At 67 years old, Amy C. Moore isn’t just any fitness instructor. Her passion for fitness began in her early adult life, but now, as a senior herself, she works every day to get other seniors up and moving.
Moore began teaching fitness classes over 40 years ago.
“I started teaching after watching instructors in the fitness classes I took and knowing I could do it,” she explained. So she began teaching classes here and there to fill in for instructors when they were out, and people quickly loved her style of teaching.
“I’m all about fun!” she beamed. “I hate fitness classes that don’t let people talk. In my classes, we talk, we laugh, and we have fun. There’s a lot of humor in my classes. It makes the class so much more enjoyable, and if you’re not a fan of exercise, it makes it go by so quickly!”
Soon, she became a full-time fitness instructor, specializing in teaching aerobics. She currently teaches three different aerobic classes and two water aerobic classes at the YMCA.
But Moore’s classes aren’t only fun and games.
“I have 20-year-olds all the time coming in that can’t keep up with me,” she laughed.
She often has younger people coming up to her after the class, asking her how old she is.
“They never believe me when I say I’m 67!” said Moore.
Moore teaches students of all ages. She has some classes that range between 20-80 year-old members, while others are senior-specific courses.
She is especially passionate about senior fitness.
“The bottom line is, if seniors want to live longer, have a better quality of life, and feel better, exercising just three times a week will give them that,” said Moore.
“I always tell people to bring a friend the first time they come to a class. It’s not so scary if you have someone there you know,” she said. “Once you get in the door that first time, the rest is easy. The first baby step is just coming to a class.”
This ease is undoubtedly due to the fast friendships that she has seen form and grow in her classes.
Finding community is an incredibly salient aspect of senior fitness.
“It can be lonely to be a senior. The social aspect of these group classes is so important,’ said Moore.
One class she teaches is a water aerobics class that involves nothing more strenuous than walking around the lazy river.
“Seniors come to this class and just talk because it’s a slow-paced class,” Moore said. “They’ll walk around the lazy river, share recipes, and enjoy being around other seniors. Then, as they get more comfortable and feel better about themselves, many will move up into a more intense water aerobic course. But they don’t have to, and it’s at their own pace. Some stay in this first level just because they enjoy it.”
Moore shared many fond anecdotes of different seniors she has taught over the years.
“The friendships that form are beautiful. Once, a woman I taught every week broke her hip and was in the hospital for a couple of weeks. The whole class got together, visited her in the hospital several times, and helped her recover. Soon after, she was back in class.”
She shared other stories of:
One man who remembered everyone’s birthday and never failed to have all class members sign a card.

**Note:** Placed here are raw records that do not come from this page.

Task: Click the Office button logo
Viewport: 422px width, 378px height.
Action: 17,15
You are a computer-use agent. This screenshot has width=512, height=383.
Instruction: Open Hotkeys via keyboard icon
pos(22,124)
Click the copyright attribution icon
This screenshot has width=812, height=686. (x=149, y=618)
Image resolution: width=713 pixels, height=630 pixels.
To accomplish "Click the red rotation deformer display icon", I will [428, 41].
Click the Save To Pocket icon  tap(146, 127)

One man in his 90s who sang after every class.
Friends who come in on days where there is no class just to play cards.
Her classes becoming one big family.
“One gentleman used to come into the YMCA often, and he used a walker. One day, I suggested he try my water aerobics class. He looked at me like I was insane,” she laughed. “But I told him he could get in with a walker if that would make him more comfortable.”
“He surprised both of us when took me up on my offer. Now, he’s a completely different person. He doesn’t need a walker anymore. He has lost weight, and he has gained so much more enthusiasm for life. He really appreciates every day he’s here.”
For Moore, this is the best part of being a fitness instructor.
“It makes me feel so proud that I encouraged that transformation for him. The best part of my job is all the lives I get to touch. It’s very rewarding.”
Moore encourages all seniors to attend fitness classes, both for the physical health benefits as well as the social benefits.
“There are fitness classes out there at all levels. It can be as simple as walking, or as intense as an aerobics or strength-training class. There’s really something for everyone. Find something you enjoy doing, and soon, you won’t be able to stop!”